• WHAT TO WORK ON: Isolate every line in the records below with "Strike" in it.

(PROVIDED DATA Opens)

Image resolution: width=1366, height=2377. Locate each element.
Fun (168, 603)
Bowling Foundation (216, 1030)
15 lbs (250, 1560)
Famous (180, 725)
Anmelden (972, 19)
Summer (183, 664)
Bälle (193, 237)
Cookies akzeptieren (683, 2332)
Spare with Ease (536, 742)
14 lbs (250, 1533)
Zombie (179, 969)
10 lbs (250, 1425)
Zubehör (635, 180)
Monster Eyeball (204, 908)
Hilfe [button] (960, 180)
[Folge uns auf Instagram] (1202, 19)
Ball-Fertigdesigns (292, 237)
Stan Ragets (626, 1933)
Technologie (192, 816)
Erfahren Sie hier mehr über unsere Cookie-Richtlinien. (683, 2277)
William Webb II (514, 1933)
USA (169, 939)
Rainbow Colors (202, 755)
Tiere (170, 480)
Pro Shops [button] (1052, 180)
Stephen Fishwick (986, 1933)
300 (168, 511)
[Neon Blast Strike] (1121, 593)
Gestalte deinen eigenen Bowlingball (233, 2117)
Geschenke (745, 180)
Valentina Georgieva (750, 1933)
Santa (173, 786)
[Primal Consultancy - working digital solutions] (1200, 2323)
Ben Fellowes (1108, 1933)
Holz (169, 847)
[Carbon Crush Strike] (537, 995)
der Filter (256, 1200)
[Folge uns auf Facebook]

(PROVIDED DATA Closes)

• SOLUTION BELOW:
[Neon Blast Strike] (1121, 593)
[Carbon Crush Strike] (537, 995)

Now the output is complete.